Activity :: Where the string "agent" occurs in a line of the entries below, copy that line.

<<<<

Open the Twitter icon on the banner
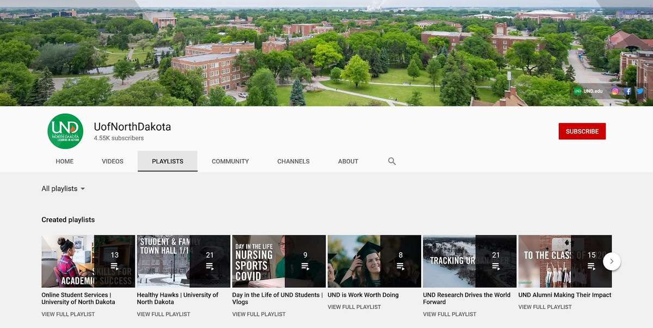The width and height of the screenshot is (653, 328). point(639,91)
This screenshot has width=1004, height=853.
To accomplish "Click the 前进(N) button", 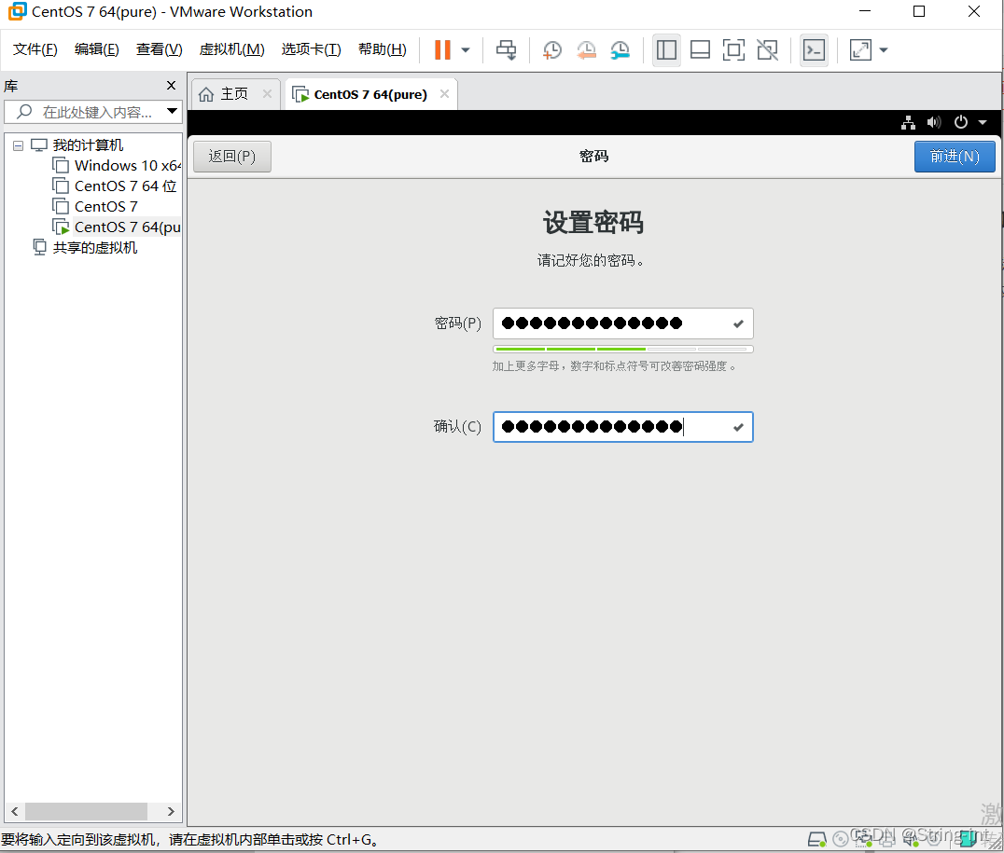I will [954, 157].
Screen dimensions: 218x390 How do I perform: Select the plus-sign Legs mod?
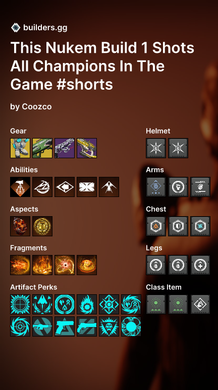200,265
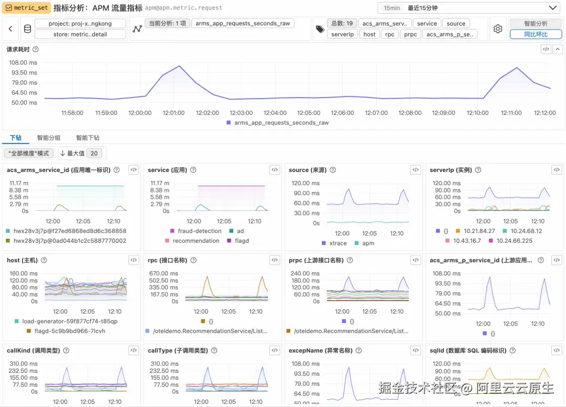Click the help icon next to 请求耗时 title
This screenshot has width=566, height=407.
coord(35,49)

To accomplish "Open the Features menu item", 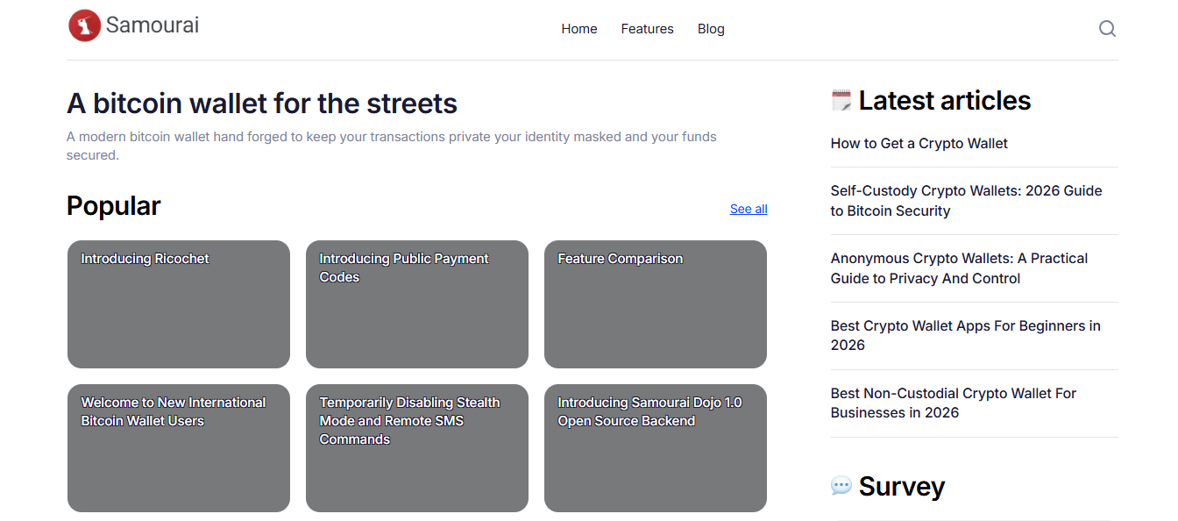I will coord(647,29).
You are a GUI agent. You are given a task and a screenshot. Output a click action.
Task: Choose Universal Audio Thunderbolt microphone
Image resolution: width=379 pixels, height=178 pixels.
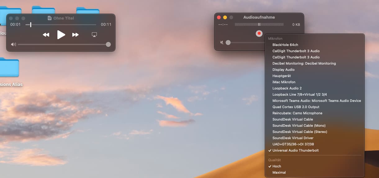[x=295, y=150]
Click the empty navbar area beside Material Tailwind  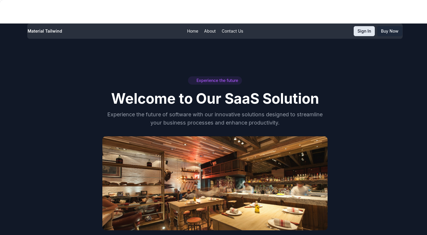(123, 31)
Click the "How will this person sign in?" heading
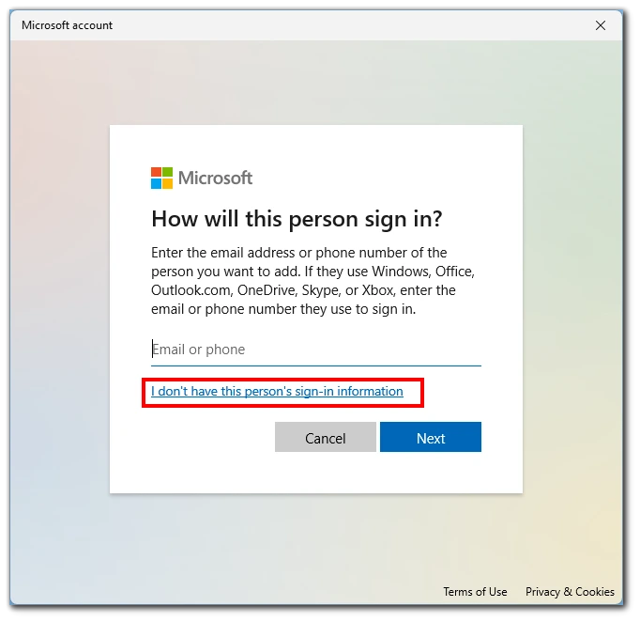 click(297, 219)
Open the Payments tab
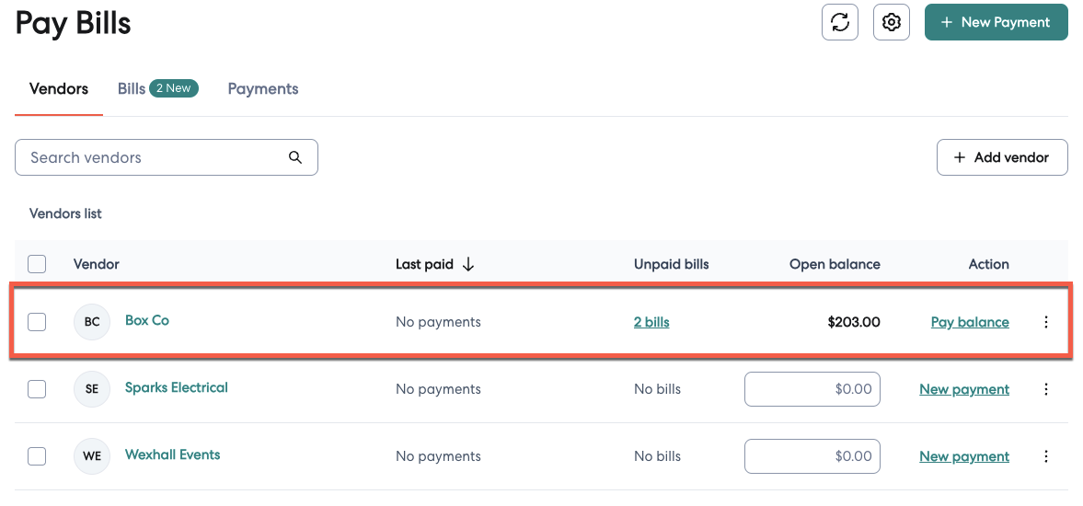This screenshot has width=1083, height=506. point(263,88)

>>>>
<<<<

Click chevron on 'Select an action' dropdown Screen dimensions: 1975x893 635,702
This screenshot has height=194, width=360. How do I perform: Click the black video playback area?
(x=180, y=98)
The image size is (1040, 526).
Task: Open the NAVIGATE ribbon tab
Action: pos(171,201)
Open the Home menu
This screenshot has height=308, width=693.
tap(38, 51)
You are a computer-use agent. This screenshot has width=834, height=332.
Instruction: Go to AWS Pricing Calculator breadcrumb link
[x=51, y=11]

>>>>
<<<<

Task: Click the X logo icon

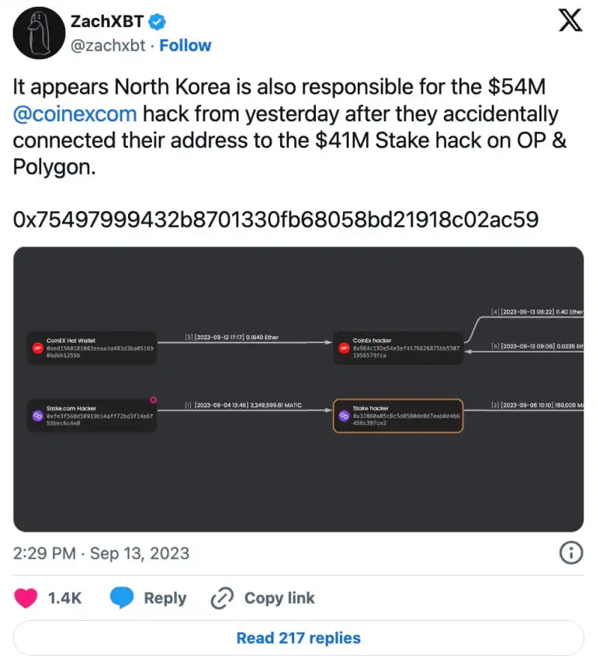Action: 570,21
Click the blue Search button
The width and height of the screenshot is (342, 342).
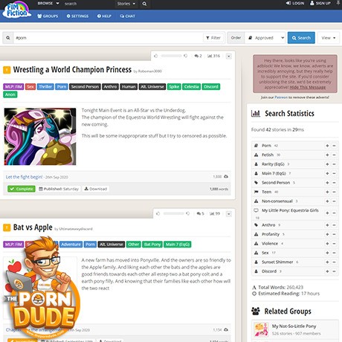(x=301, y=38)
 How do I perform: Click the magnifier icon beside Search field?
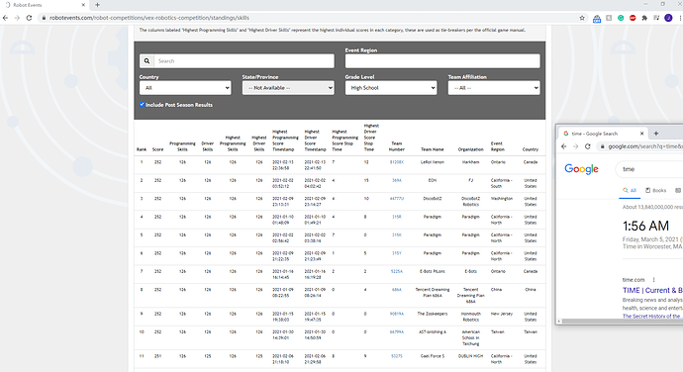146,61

>>>>

Solution to the exercise ::
You are a GUI agent. You are given a task and a screenshot. Output a click action.
You are a computer-use agent. This screenshot has width=834, height=332.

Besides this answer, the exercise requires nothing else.